Home » Lawrence Music Professor Will Take Love of Italian Culture to ACM Florence Program in Fall 2010

Lawrence Music Professor Will Take Love of Italian Culture to ACM Florence Program in Fall 2010

Lawrence Music Professor Will Take Love of Italian Culture to ACM Florence Program in Fall 2010 November 6, 2009

Bonnie Koestner can identify with the Florentine artists who toiled to create the masterpieces of the  Renaissance. When it comes to an artist making a living, some things may not have changed all that much over the last few centuries.

Bonnie Koestner

“I’ve spent most of my career as a free-lance musician – 30 years getting gigs,” said Koestner. “It’s very much what the Renaissance artists had to do. They had to work with their patrons or a prince or the church, so they were not, for the most part, employed full-time.”

Now an Associate Professor of Music at Lawrence University, Koestner has been appointed Visiting Faculty with the ACM Florence: Arts, Humanities, & Culture program for fall 2010, where she will teach two courses. One will explore the creative and business aspects of the life of the Renaissance artist. Typical of the Florence program’s “outside the classroom” approach, Koestner and her students will travel throughout the city to visit and talk with a variety of Florentine artists, many of whom use techniques very similar to those used by the Renaissance masters.

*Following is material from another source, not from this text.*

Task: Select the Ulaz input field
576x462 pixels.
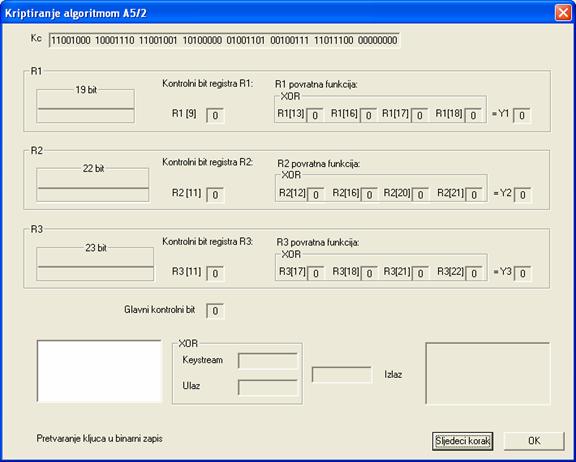Action: tap(268, 387)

Celebrating the City: The Image of Florence as Shaped Through the Arts, Koestner’s other course on the program, will similarly straddle the past and present as it examines the reasons that the arts have flourished in Florence and the role that this artistic heritage has played in the lives of the city’s residents over time.

Bonnie Koestner and members of the cast prepare to set sail in one of her opera productions.

Koestner leads the Lawrence Conservatory’s opera program, coaches voice and piano majors, and has taught at the Lawrence London Centre. During her career as a rehearsal pianist, vocal coach, and chorus master, she has participated in over 200 productions with opera companies across the U.S., including the San Francisco Opera, Florida Grand Opera, and Baltimore Opera. She’s been the Chorus Master at Glimmerglass Opera in upstate New York for the past 13 summers.

Not surprisingly, opera has always pulled Koestner to Italy. “I love everything that’s Italian, and working in opera is really my hook to Italy,” she said. “I’ve done all the Puccini and the Verdi operas. It’s not exactly modern conversational Italian, but I’ve had to think in Italian a lot, and I love the spirit of Italian culture.”

Koestner is looking forward to teaching on the  ACM program. “The chance to be in Italy for an extended time has been a dream of mine for a long time,” she said.